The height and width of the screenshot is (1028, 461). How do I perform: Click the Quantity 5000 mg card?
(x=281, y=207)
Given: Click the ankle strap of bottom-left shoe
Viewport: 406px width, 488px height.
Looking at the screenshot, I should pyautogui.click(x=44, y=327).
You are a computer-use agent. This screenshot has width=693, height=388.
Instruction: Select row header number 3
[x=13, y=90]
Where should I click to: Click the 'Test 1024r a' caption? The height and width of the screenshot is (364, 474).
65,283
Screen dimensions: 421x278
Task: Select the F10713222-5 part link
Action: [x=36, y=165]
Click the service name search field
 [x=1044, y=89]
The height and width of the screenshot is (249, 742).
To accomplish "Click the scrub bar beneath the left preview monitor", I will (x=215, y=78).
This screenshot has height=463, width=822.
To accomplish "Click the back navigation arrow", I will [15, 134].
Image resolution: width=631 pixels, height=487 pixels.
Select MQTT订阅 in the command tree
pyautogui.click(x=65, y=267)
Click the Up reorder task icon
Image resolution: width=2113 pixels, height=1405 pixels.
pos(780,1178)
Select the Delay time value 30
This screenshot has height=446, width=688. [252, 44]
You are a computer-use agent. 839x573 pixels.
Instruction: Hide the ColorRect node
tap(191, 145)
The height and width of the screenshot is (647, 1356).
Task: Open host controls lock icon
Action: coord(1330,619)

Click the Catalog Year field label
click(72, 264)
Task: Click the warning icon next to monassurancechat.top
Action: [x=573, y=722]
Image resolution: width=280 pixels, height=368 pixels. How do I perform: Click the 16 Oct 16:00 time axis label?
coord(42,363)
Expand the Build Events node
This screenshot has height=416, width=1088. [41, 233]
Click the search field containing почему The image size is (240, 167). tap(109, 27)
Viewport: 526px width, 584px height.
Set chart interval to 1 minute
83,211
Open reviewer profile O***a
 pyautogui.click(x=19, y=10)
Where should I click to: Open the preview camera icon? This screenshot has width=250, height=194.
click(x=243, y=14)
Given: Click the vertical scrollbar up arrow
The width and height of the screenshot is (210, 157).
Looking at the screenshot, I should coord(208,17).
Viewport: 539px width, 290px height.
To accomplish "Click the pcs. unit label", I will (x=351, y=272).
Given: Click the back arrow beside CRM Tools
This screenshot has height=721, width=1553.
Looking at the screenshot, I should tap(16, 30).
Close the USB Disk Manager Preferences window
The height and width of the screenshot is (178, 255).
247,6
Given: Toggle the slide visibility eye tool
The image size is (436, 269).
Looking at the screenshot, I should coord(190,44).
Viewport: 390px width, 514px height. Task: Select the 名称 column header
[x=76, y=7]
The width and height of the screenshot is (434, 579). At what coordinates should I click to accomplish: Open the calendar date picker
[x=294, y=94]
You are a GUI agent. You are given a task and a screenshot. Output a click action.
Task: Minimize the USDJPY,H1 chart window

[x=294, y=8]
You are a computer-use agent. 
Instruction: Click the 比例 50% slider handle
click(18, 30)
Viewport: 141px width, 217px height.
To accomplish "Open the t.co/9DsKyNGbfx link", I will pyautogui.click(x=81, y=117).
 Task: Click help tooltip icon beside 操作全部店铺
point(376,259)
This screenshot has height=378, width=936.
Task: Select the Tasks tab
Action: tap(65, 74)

________

Directions
Would you write out the whole listing word for word?

Answer for the task
The height and width of the screenshot is (1028, 461). How do I perform: Click the Quantity 5000 mg card?
(x=281, y=207)
Given: Click the ankle strap of bottom-left shoe
Viewport: 406px width, 488px height.
Looking at the screenshot, I should pyautogui.click(x=44, y=327).
You are a computer-use agent. This screenshot has width=693, height=388.
Instruction: Select row header number 3
[x=13, y=90]
Where should I click to: Click the 'Test 1024r a' caption? The height and width of the screenshot is (364, 474).
65,283
Screen dimensions: 421x278
Task: Select the F10713222-5 part link
Action: [x=36, y=165]
Click the service name search field
 [x=1044, y=89]
The height and width of the screenshot is (249, 742).
To accomplish "Click the scrub bar beneath the left preview monitor", I will (x=215, y=78).
This screenshot has height=463, width=822.
To accomplish "Click the back navigation arrow", I will [15, 134].
Image resolution: width=631 pixels, height=487 pixels.
Select MQTT订阅 in the command tree
pyautogui.click(x=65, y=267)
Click the Up reorder task icon
Image resolution: width=2113 pixels, height=1405 pixels.
pos(780,1178)
Select the Delay time value 30
This screenshot has height=446, width=688. [252, 44]
You are a computer-use agent. 839x573 pixels.
Instruction: Hide the ColorRect node
tap(191, 145)
The height and width of the screenshot is (647, 1356).
Task: Open host controls lock icon
Action: coord(1330,619)

Click the Catalog Year field label
click(72, 264)
Task: Click the warning icon next to monassurancechat.top
Action: [x=573, y=722]
Image resolution: width=280 pixels, height=368 pixels. How do I perform: Click the 16 Oct 16:00 time axis label?
coord(42,363)
Expand the Build Events node
This screenshot has height=416, width=1088. [41, 233]
Click the search field containing почему The image size is (240, 167). tap(109, 27)
Viewport: 526px width, 584px height.
Set chart interval to 1 minute
83,211
Open reviewer profile O***a
 pyautogui.click(x=19, y=10)
Where should I click to: Open the preview camera icon? This screenshot has width=250, height=194.
click(x=243, y=14)
Given: Click the vertical scrollbar up arrow
The width and height of the screenshot is (210, 157).
Looking at the screenshot, I should coord(208,17).
Viewport: 539px width, 290px height.
To accomplish "Click the pcs. unit label", I will (x=351, y=272).
Given: Click the back arrow beside CRM Tools
This screenshot has height=721, width=1553.
Looking at the screenshot, I should tap(16, 30).
Close the USB Disk Manager Preferences window
The height and width of the screenshot is (178, 255).
247,6
Given: Toggle the slide visibility eye tool
The image size is (436, 269).
Looking at the screenshot, I should coord(190,44).
Viewport: 390px width, 514px height. Task: Select the 名称 column header
[x=76, y=7]
The width and height of the screenshot is (434, 579). At what coordinates should I click to accomplish: Open the calendar date picker
[x=294, y=94]
You are a GUI agent. You are given a task and a screenshot. Output a click action.
Task: Minimize the USDJPY,H1 chart window

[x=294, y=8]
You are a computer-use agent. 
Instruction: Click the 比例 50% slider handle
click(18, 30)
Viewport: 141px width, 217px height.
To accomplish "Open the t.co/9DsKyNGbfx link", I will pyautogui.click(x=81, y=117).
 Task: Click help tooltip icon beside 操作全部店铺
point(376,259)
This screenshot has height=378, width=936.
Task: Select the Tasks tab
Action: tap(65, 74)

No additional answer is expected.